» Selected text

A little spring cleaning led to an unexpected discovery. Under an old couch I ran across something I hadn’t seen in years, an old black polycarbonate 13-inch MacBook. Originally released in 2006 and discontinued in 2011, these plastic laptops were incredibly popular in their day, starting at $999 for the white model and $1,199 for the black model. These were also among the earliest MacBooks to switch to Intel processors from the PowerPC architecture, helping make Macs truly mainstream.
This particular MacBook was purchased by my wife sometime around 2007 at Apple’s flagship Soho store (which was the first Apple store in NYC when it opened in 2002). It served her well, despite getting a little beat up in the process, and was eventually retired sometime around 2010, after which I lost track of it.
The MacBook surfaced occasionally after that, usually getting moved from one closet or storage bin to another without being turned on. At some point five-plus years ago, I must have brought it into the office (I think we were all comparing retro tech we had lying around at home), where it ended up under a sofa.

» Recorded information

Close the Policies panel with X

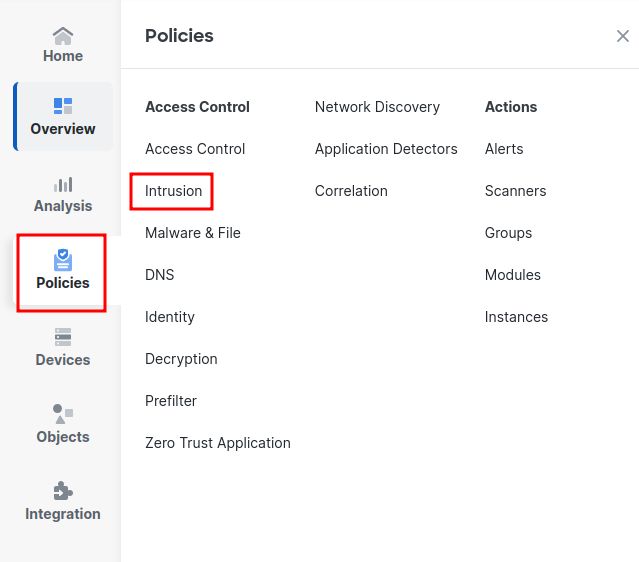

» Stated task A
In the account of the rediscovered MacBook, what was the starting price of the black model?
» Stated task B
Proceed with the account of the rediscovered MacBook, picking up after its final sentence.

» Expected answer A
$1,199

» Expected answer B
Having run across it for the first time in years, covered with dust, I decided to see if it would even turn on. Opening the lid, the keys and touchpad showed signs of wear and heavy use, an issue with plastic products like this. There was a large crack in the polycarbonate body along the left side, leaving a piece of plastic hanging loose from the chassis.
Just a few minutes of searching around the CNET Labs turned up an old school MagSafe MacBook charger. I closed the lid, plugged the power cable into the magnetic power connection on the side of the laptop, and was pleased to see a green light on the connector after a few seconds.
You can see it boot up successfully in this raw video shot on my phone, below.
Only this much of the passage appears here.